Bush accelerates missile defense

Bush team wants to create a sense of inevitability, but critics say the US is risking a game of high-stakes chicken.

The Bush administration is pressing hard to make the 1972 Anti-Ballistic Missile treaty a thing of the geopolitical past and put the United States on an almost irreversible path toward strategic missile defenses.

Any US antimissile shield is still years away from deployment. Yet teams of high-ranking officials will travel to Europe next week, in the wake of the president's speech yesterday on nuclear issues, to engage ally and adversary alike in delicate ABM and missile-defense diplomacy.

In essence, the nation's new security team is bringing up a tough subject before it really has to. The likely goal: create a sense of inevitability about the dawning of a new nuclear age.

"They're sending a clear signal that this is what we're going to do," says Wade Boese, a senior research analyst at the Arms Control Association in Washington. "They want to get that out of the way."

There is debate even among administration officials as to whether an accelerated, more aggressive approach toward nuclear issues will be effective.

Under a best-case scenario, European governments will quietly accept the US move toward a defense-dominated atomic regime.
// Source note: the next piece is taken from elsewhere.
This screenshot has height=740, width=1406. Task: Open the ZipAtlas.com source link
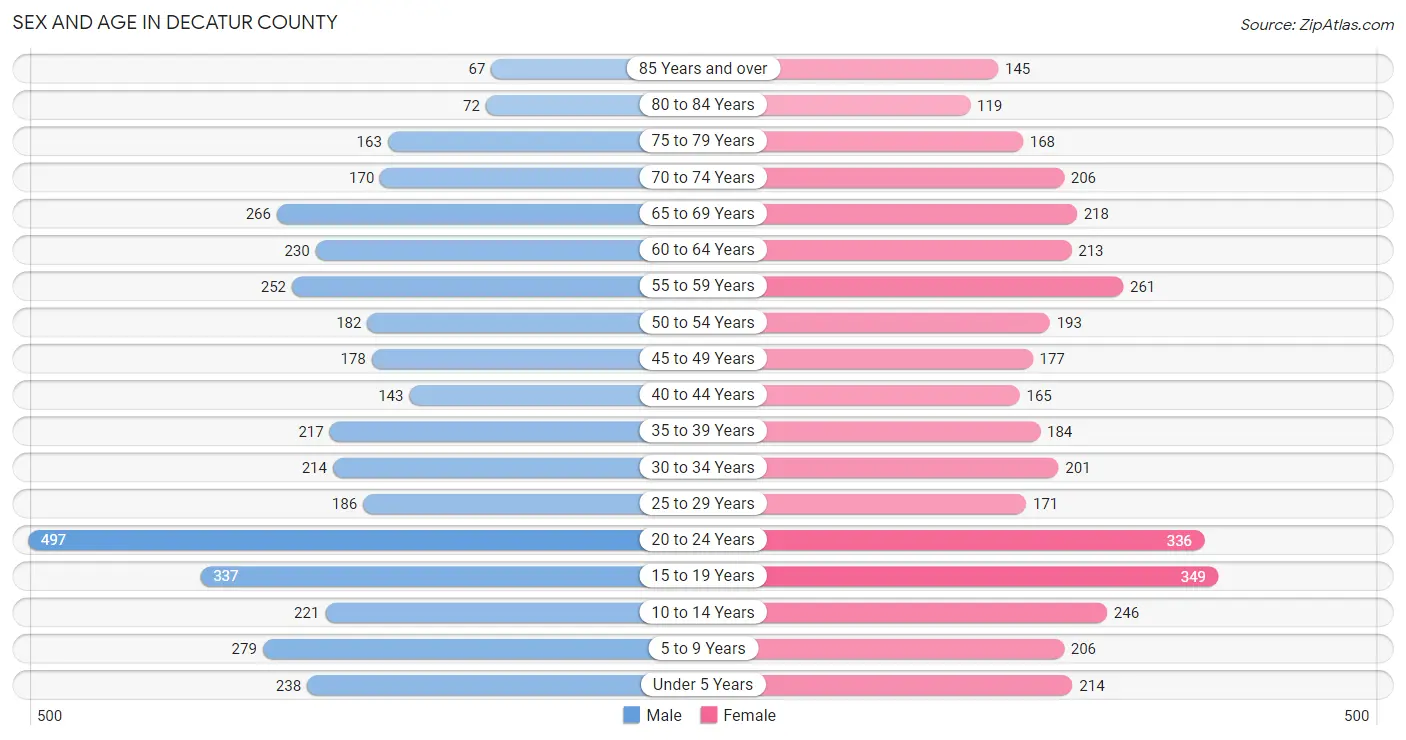pyautogui.click(x=1317, y=25)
Russia, lured by a promise of further deep reductions in offensive nuclear weapons, will agree to some sort of framework that includes a mutual reworking or elimination of ABM restrictions.

The US could then pump billions into defensive research projects, secure in the knowledge that they could be deployed, if proven to work.

A worst-case scenario would involve continued fierce Russian opposition to something that it believes could make its own nuclear deterrent obsolete. Key European governments such as Britain and Denmark, where the US would like to upgrade early-warning radars, would remain nervous, or worse. The US could be then be caught in a game of high-stakes chicken, edging closer year by year towards unilateral deployment of defenses, saying all the while, "we really mean it, we really mean it."

Yet some aspects of the more-robust layered defense system that the president favors aren't yet even in the design stage. "I'm a little uncertain that they really need to fight this fight now," says William Hartung, director of the Arms Trade Resource Center at New School University's World Policy Institute.

Missile defense is not solely a GOP issue. Almost 20 years after Ronald Reagan brought the defenses back to public view with his ambitious Star Wars initiative, Republican and many Democratic lawmakers have struck a consensus that the rapid advance of guidance and targeting technologies has brought effective defense within the realm of possibility.

Differences lie mostly in the avidity with which lawmakers want to pursue such a system. The Clinton administration's plan called for a limited, single-layer system relying on ground-based interceptors. Clinton officials also were careful to fudge their attitudes toward the 1972 ABM pact, which bans defenses as destabilizing to nuclear deterrence.

In the end, President Clinton handed off the decision on whether to push the bounds of the ABM treaty to his successor.

And President Bush has made no secret that he considers the treaty a piece of paper from a far-away era that needs to be torn up or radically changed. "We need new concepts of deterrence that rely on both offensive and defensive forces," he said yesterday.

In sum, the administration's approach to the issue includes: more money, and thus a faster move toward deployment; the addition of sea-based and, eventually, space-based layers to Clinton's land-based system; and a muscular approach to ABM pact changes.

Last week, Secretary of State Colin Powell noted that he would soon be traveling to Paris to talk with his Russian counterpart, Igor Ivanov, about ABM issues. "We want to hear why they think [the ABM treaty] is still as relevant today as it was in 1972," he said. "And we want to see if we can persuade them that that might not be the right answer."

One carrot for the Russians might be continued deep cuts in offensive warheads in concert with a move toward defensive deployments. Moscow, weary of the costs of maintaining nuclear weapons, has long wanted to move beyond reductions currently codified in START arms-reductions treaties.

"The new framework must encourage still further cuts in nuclear weapons," said Mr. Bush yesterday. "We can and will change the size, composition and character of our nuclear forces in a way that reflects the reality that the cold war is over."

Some of America's European allies are interested in such a US-Russian "grand bargain." Germany and France are among the NATO nations that have recently muted their rhetorical opposition to missile defense, as they wait to see which way the process is going.

"Europe recognizes that yes, political and strategic situations have changed," says Cathleen Fisher, an analyst at the Henry L. Simson Center. "They are pinning their hopes to the possibility that there can be negotiated changes to the ABM pact."

In the end, much will depend on the approach of Bush diplomacy. If Bush is to be successful in moving the world away from decades of mutual assured destruction, he must likely come across to the rest of the world as interested in using his nation's unprecedented power for the common global good, rather than its own unilateral interests.

"This is not a fait accompli, but the president will take leadership on this issue," said White House spokesman Ari Fleischer.